> [Task]:
Set down, word for word, the part of the listing that opens with the line containing "Where should I" and closes with the line containing "Image resolution: width=435". Leave the pictures out of your copy.

> [Entries shown]:
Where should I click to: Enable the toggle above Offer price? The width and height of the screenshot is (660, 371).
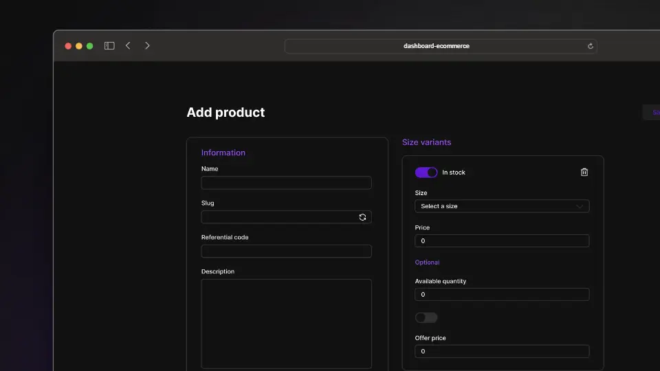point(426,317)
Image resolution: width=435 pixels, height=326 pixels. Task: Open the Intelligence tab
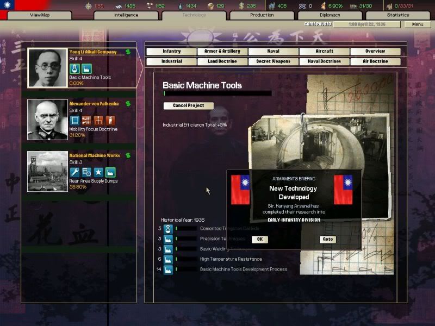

* * *

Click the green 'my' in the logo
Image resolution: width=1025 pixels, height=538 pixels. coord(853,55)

> [Output for this exercise]:
Where should I click to: Enable the toggle above Offer price? The width and height of the screenshot is (660, 371).
point(426,317)
Image resolution: width=435 pixels, height=326 pixels. Task: Open the Intelligence tab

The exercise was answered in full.